■ **Your objective**: Copy exactly the lines of the material below that fall between the line with "Screen dimensions: 1000x482" and the line with "You are a computer-use", both of those lines included; pictures stay out.

[Entries shown — start]

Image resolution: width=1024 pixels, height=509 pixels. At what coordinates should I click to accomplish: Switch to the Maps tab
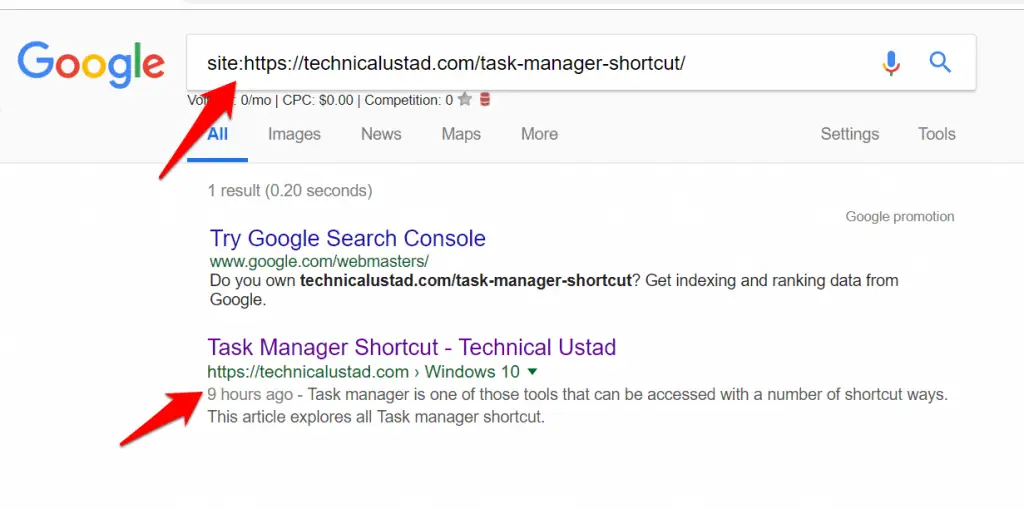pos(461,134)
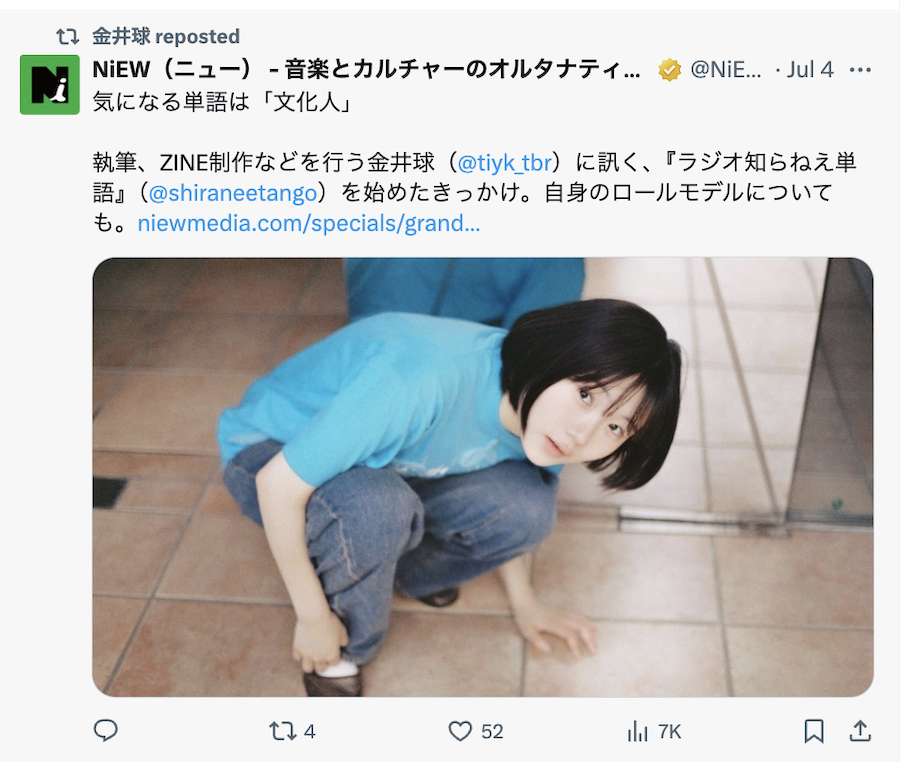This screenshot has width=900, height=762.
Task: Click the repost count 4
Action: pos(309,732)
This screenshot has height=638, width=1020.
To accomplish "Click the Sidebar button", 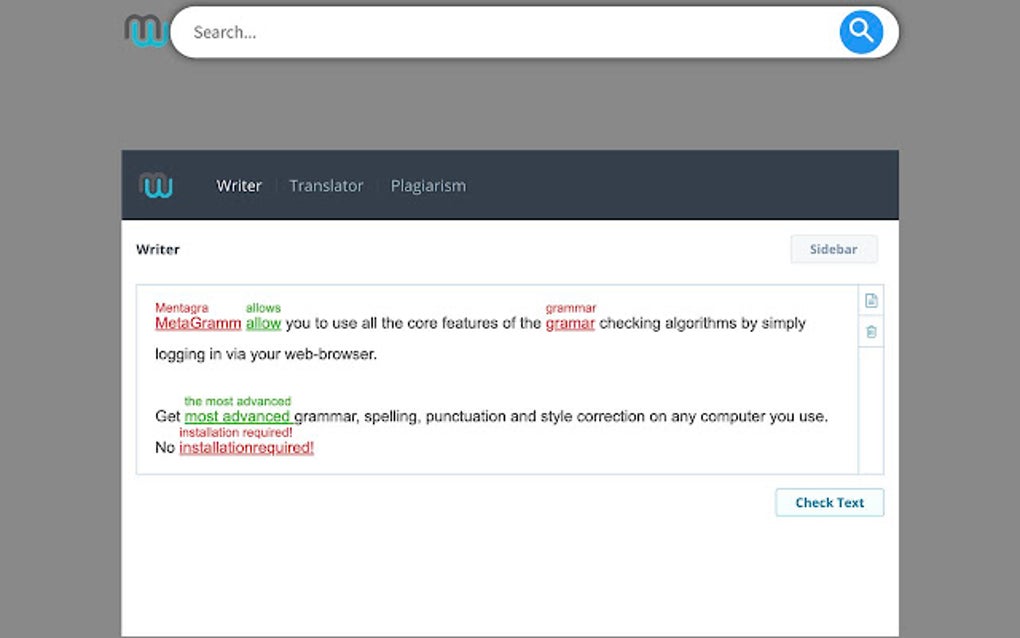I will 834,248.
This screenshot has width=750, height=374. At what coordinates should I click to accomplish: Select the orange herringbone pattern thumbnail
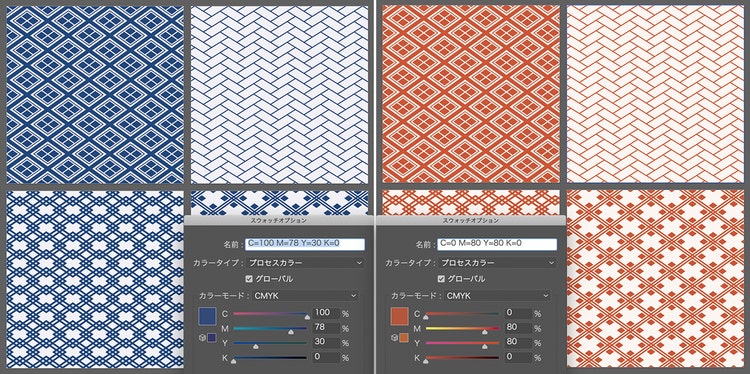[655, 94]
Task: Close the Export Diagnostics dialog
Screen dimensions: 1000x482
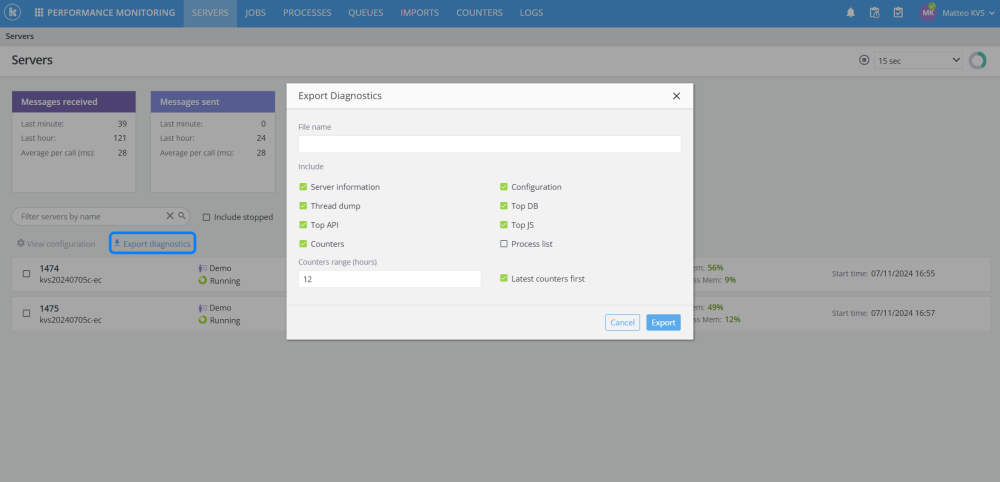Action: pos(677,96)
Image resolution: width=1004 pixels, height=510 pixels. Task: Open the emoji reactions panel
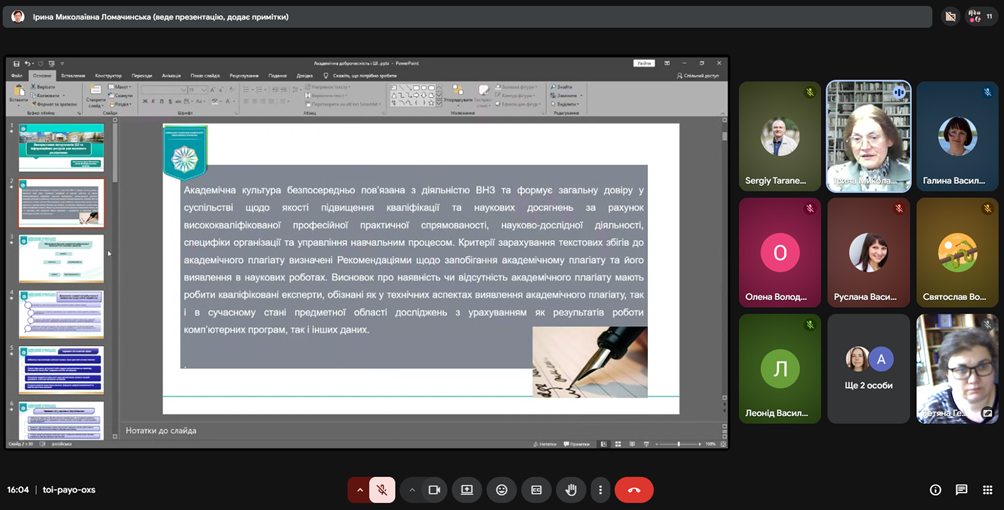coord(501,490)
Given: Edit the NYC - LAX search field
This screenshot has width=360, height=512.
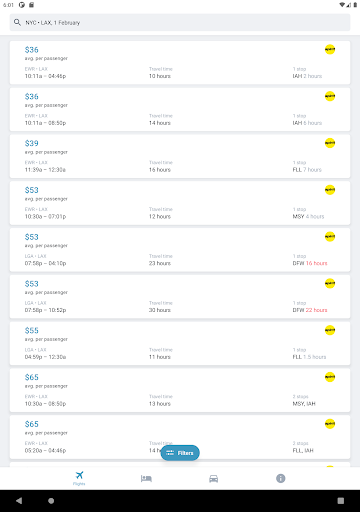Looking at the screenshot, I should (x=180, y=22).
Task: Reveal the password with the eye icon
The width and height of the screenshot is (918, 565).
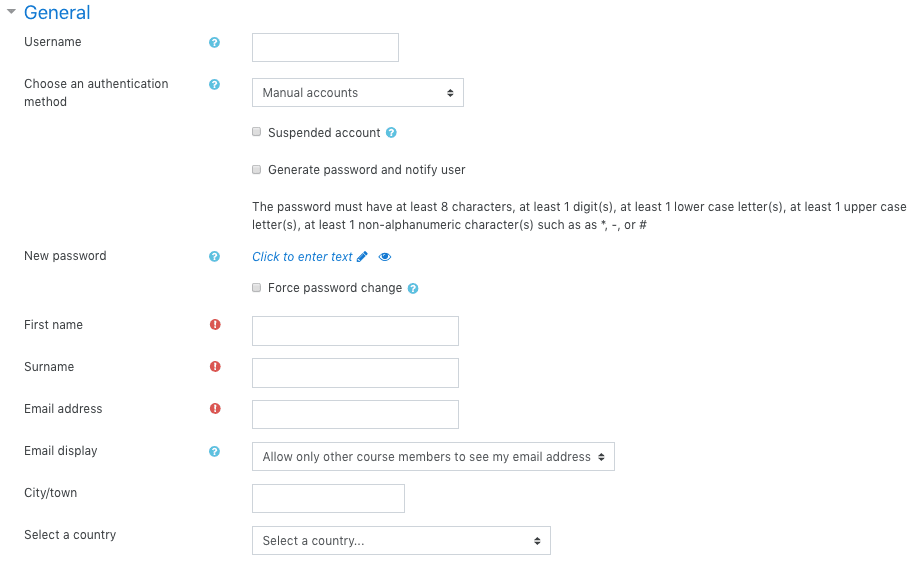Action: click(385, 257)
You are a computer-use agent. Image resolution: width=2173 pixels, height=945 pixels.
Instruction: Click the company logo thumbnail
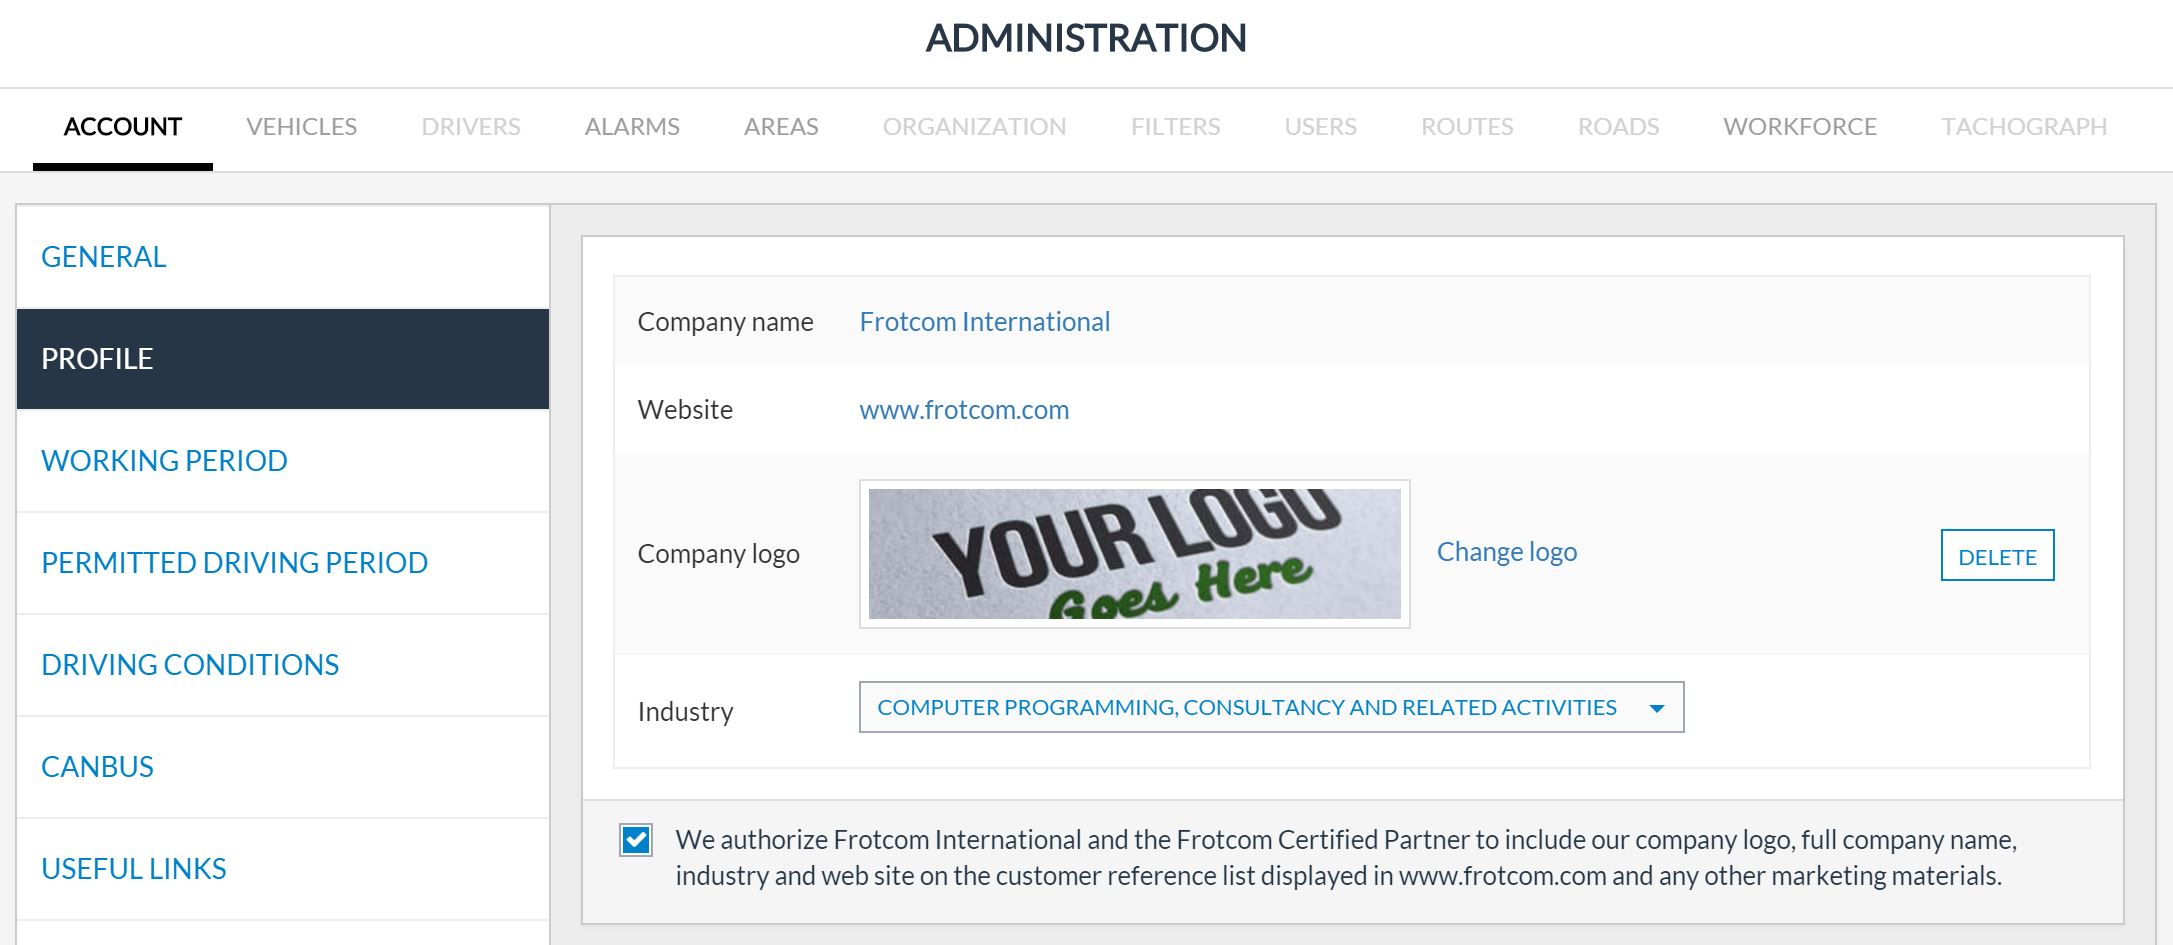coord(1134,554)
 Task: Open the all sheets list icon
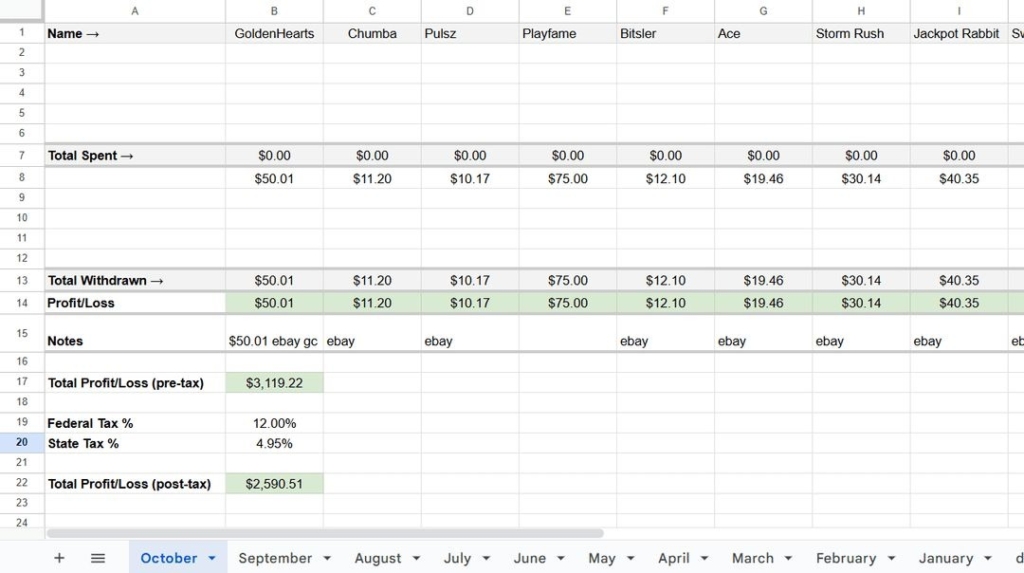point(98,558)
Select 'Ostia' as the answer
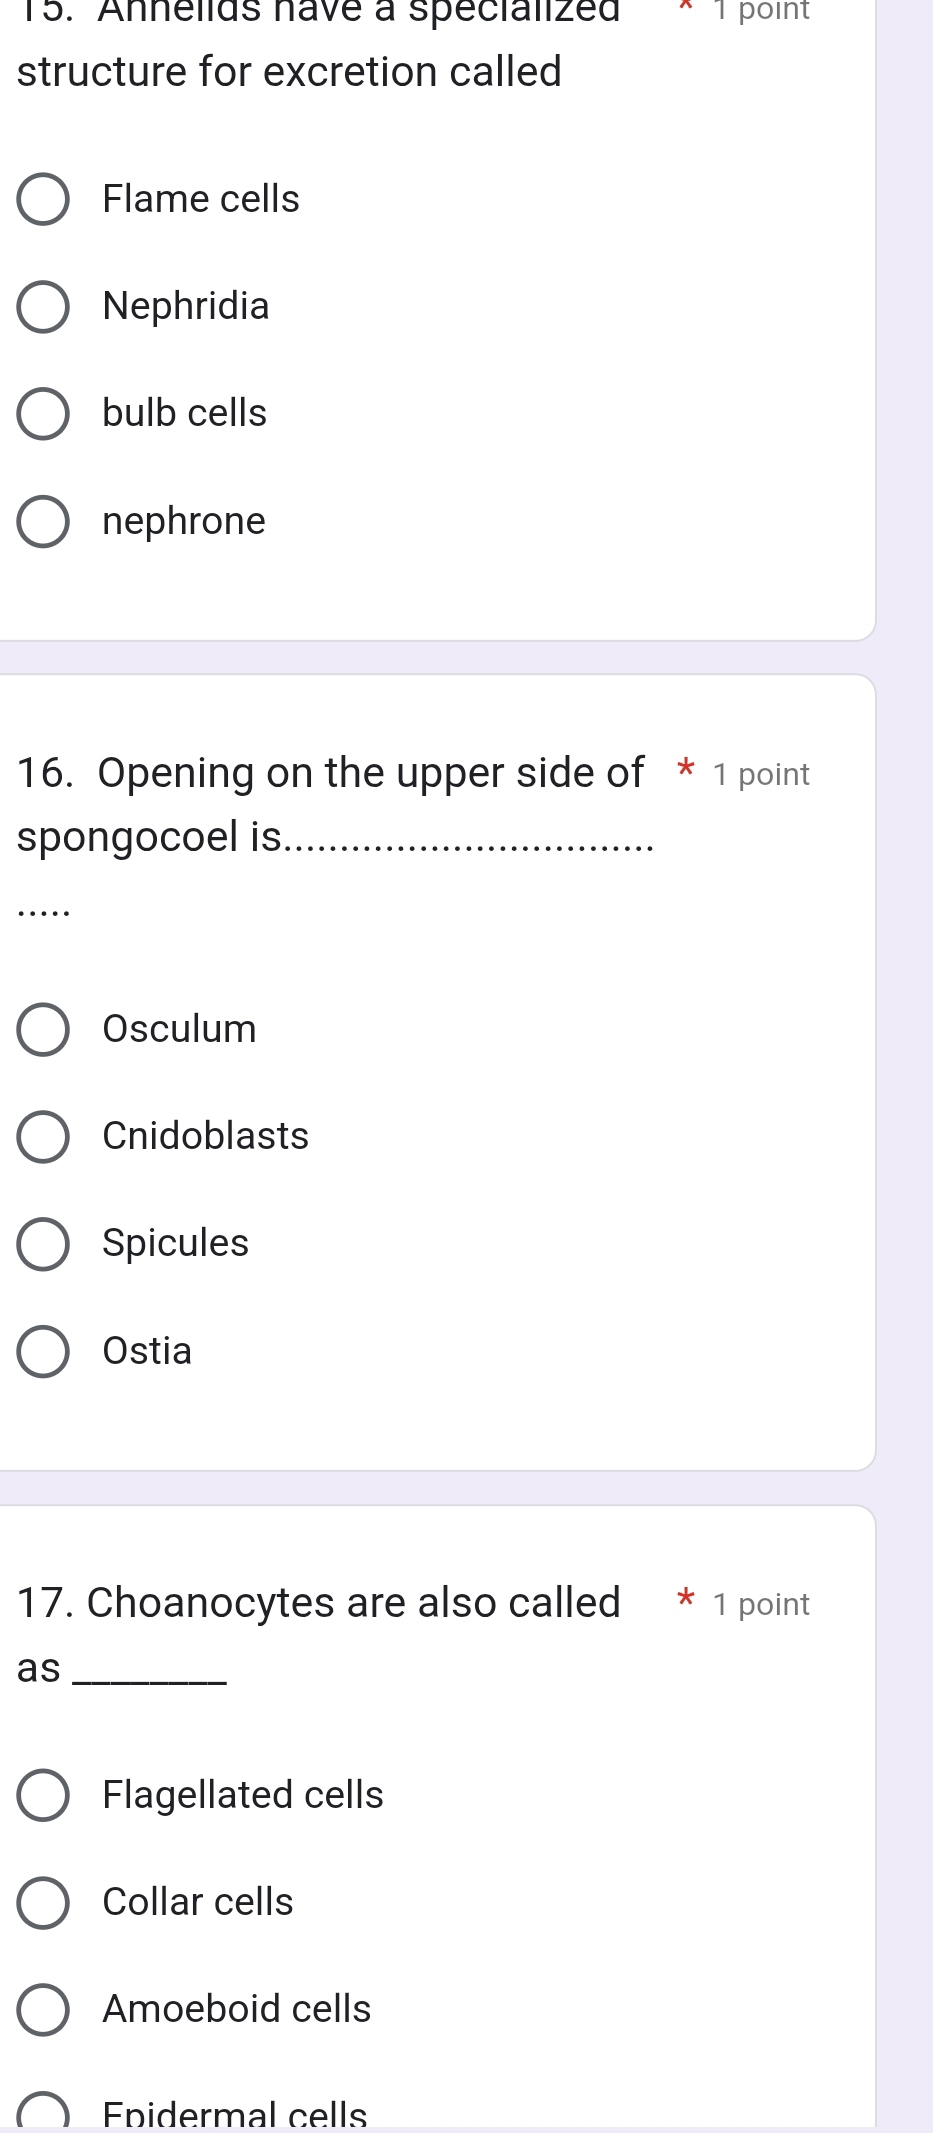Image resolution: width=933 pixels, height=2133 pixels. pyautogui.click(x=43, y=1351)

[Entries shown — finish]

■ **Solution to this exercise**:
Screen dimensions: 1000x482
Action: pos(677,96)
Image resolution: width=1004 pixels, height=510 pixels. Task: Open the emoji reactions panel
coord(501,490)
Given: Edit the NYC - LAX search field
This screenshot has width=360, height=512.
Looking at the screenshot, I should (x=180, y=22).
Task: Reveal the password with the eye icon
The width and height of the screenshot is (918, 565).
Action: click(385, 257)
You are a computer-use agent. Image resolution: width=2173 pixels, height=945 pixels.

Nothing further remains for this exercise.